Even as Australia persists with its stance of non-supply of uranium to fuel India’s nuclear power needs, due to “policy mismatch” between the countries, it has called for broadening of the debate to include cooperation in renewable energy and clean coal technologies within the ambit of the proposed Free Trade agreement (FTA).

This was suggested by Mr. Simon Crean, Australian Minister for Trade, while addressing the 18th India-Australia Joint Business Council, organised by FICCI here today.

Mr. Crean said: “Australia continues with its policy of not supplying uranium to countries which have not signed the Nuclear Non-Proliferation Treaty (NPT) and since India has no intentions to sign the treaty, there is at present a logjam.”

A smarter way, he said, was to try to build cooperation in all forms of energy except nuclear, within the ambit of the proposed FTA, for the mutual benefit of both countries.

Mr. Crean said that the four major challenges for India – food security, energy and resources security, skill development and water security were also areas of great opportunity for engagement between the Australian and India.

The Australian Minister said: “As much as the proposed FTA was a building block for deepening of the bilateral trade engagement, the groundwork for which was laid during the visit of the Australian Prime Minister Kevin Rudd, our relations should not be limited to the bilateral agenda. We need to look seriously at third country markets.”

Mr Crean said that “Trade is the economic stimulus that does not need a budget and it is an ideal foil to protectionism in any form.” He urged businesses in both countries “to join the dots” in the thrust to bilateral relations given by the respective governments.

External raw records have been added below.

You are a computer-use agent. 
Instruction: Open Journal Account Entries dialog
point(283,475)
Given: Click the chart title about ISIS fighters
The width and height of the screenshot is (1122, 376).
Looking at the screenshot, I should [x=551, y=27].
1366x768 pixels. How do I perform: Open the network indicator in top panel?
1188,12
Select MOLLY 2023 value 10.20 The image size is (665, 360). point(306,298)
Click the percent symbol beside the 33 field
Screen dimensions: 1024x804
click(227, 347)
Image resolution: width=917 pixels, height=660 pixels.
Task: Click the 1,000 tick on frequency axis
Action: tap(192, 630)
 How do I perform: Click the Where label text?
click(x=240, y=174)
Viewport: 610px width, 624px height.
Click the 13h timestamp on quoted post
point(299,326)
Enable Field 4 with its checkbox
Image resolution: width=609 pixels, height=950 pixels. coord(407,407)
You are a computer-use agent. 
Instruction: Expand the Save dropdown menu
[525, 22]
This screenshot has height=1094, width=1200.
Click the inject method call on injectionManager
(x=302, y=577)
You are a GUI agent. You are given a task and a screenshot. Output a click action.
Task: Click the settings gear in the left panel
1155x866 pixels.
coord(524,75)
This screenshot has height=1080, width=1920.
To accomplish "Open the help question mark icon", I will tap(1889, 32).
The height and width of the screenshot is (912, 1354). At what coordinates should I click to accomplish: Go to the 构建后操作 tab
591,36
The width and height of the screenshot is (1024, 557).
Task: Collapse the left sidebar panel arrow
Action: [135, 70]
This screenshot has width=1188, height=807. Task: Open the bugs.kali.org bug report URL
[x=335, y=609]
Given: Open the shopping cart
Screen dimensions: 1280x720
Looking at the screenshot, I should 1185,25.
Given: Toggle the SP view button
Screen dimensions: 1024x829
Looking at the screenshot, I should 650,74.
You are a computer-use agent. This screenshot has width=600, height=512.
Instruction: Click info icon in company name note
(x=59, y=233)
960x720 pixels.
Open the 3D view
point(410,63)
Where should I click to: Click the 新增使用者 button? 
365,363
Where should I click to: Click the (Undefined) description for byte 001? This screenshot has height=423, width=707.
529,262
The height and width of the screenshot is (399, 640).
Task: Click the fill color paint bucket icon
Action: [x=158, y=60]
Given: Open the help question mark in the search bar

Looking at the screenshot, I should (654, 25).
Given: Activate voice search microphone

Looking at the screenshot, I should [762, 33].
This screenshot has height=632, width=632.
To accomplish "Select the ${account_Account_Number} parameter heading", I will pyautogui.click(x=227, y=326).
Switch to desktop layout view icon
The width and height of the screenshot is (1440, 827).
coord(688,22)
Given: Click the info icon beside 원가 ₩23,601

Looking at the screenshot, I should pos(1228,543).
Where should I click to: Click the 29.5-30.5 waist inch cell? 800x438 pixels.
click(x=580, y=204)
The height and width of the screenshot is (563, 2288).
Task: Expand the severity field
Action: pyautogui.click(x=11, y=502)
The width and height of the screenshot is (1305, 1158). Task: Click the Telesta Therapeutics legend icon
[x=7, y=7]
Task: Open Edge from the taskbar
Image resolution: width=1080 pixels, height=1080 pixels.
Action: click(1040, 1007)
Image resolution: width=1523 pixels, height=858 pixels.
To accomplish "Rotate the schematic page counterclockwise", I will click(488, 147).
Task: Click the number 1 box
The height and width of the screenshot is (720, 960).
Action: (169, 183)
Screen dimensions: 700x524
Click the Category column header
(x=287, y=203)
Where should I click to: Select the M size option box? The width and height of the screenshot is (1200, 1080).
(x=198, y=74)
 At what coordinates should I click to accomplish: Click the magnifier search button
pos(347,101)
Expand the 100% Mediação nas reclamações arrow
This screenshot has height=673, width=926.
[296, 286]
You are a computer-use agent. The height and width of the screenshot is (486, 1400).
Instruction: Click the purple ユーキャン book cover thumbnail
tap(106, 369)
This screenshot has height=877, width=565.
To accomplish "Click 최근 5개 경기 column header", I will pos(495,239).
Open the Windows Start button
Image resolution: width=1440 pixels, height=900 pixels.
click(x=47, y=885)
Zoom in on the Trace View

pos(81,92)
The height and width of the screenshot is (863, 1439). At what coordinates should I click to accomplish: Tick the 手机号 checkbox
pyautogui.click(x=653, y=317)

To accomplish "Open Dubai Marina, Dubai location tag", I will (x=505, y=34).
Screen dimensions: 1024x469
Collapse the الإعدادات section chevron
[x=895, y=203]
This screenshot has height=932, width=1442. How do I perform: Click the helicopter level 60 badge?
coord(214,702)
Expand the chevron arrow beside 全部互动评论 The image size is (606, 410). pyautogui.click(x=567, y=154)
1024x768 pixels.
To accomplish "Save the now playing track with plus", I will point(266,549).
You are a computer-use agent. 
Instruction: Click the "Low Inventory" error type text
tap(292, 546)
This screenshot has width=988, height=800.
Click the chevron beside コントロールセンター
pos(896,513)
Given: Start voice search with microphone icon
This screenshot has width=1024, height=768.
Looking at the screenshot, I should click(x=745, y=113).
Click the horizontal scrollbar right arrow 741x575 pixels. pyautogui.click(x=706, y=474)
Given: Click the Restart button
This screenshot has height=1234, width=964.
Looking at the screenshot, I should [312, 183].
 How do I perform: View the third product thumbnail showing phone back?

Mr. Anand Sharma, India’s Minister for Commerce and Industry, in his address, pointed out that the Indian government was coming out will a manufacturing policy and the creation of manufacturing zones. This would open up huge opportunities for business engagement between the two sides, he said.

Responding to the observations by Mr. Rajan Bharti Mittal, President, FICCI, the minister said that as India embarks on policies to take the GDP growth to double-digit levels, it would have to commit more resources for infrastructure building so that growth could be inclusive and sustainable. “We are looking at institutional linkages and training in skills for the youth in view of the requirements of industry of people with multiple skills.”

India, he said, would need rational resources to feed its growing developmental requirements. It will need clean coal, mineral ores and precious metals, all of which Australia has in abundant measure.

Mr. Girish Tanti, Chairman, India-Australia JBC and Executive Director, Suzlon Energy, highlighted the issues that came up for discussion during today’s JBC meeting. These include, relaxation of visa norms for further enhancing the attractiveness of Australia for the Indian businesses, the imposition of the Goods & services Tax (which is a VAT of 10%)on most of the goods transaction in Australia; and the need to define market-based compensation for salaries of IT professionals working on the 457 visas (meant for temporary workers) in Australia.

FICCI is of the view that there is scope for further exploiting the potential that exists in non-traditional sectors like biotechnology, nanotechnology, urban infrastructure, green buildings, clean energy, environment, healthcare, drugs & pharmaceuticals, water management, insurance, auto components, and textiles, including industrial textiles.

Mr. Tanti said that Australia could import from India various types of machinery used in mining, LNG, energy, coal.

Mr. Brian Hayes, Chairman, Australia-India JBC, in his address, pointed out that trade ties between the two countries was just beginning to realise its potential. While the governments were giving their full support for deepening the trade engagement and moving forward to arrive at a FTA, he said it was of paramount importance to establish and strengthen people-to-people contacts at the business and trade levels.